Copy out the material below line for line, keeping every character unchanged.

---------- Data entries ----------

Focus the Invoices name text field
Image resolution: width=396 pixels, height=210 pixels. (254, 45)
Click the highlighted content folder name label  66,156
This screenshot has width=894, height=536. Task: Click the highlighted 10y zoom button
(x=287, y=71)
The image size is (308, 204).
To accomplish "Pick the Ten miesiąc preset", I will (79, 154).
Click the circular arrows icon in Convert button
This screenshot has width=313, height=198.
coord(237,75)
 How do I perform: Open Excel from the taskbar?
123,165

----------

§ Result of this task:
Focus the Invoices name text field
Image resolution: width=396 pixels, height=210 pixels. (254, 45)
Click the highlighted content folder name label  66,156
This screenshot has width=894, height=536. Task: Click the highlighted 10y zoom button
(x=287, y=71)
The image size is (308, 204).
To accomplish "Pick the Ten miesiąc preset", I will (79, 154).
Click the circular arrows icon in Convert button
This screenshot has width=313, height=198.
coord(237,75)
 How do I perform: Open Excel from the taskbar?
123,165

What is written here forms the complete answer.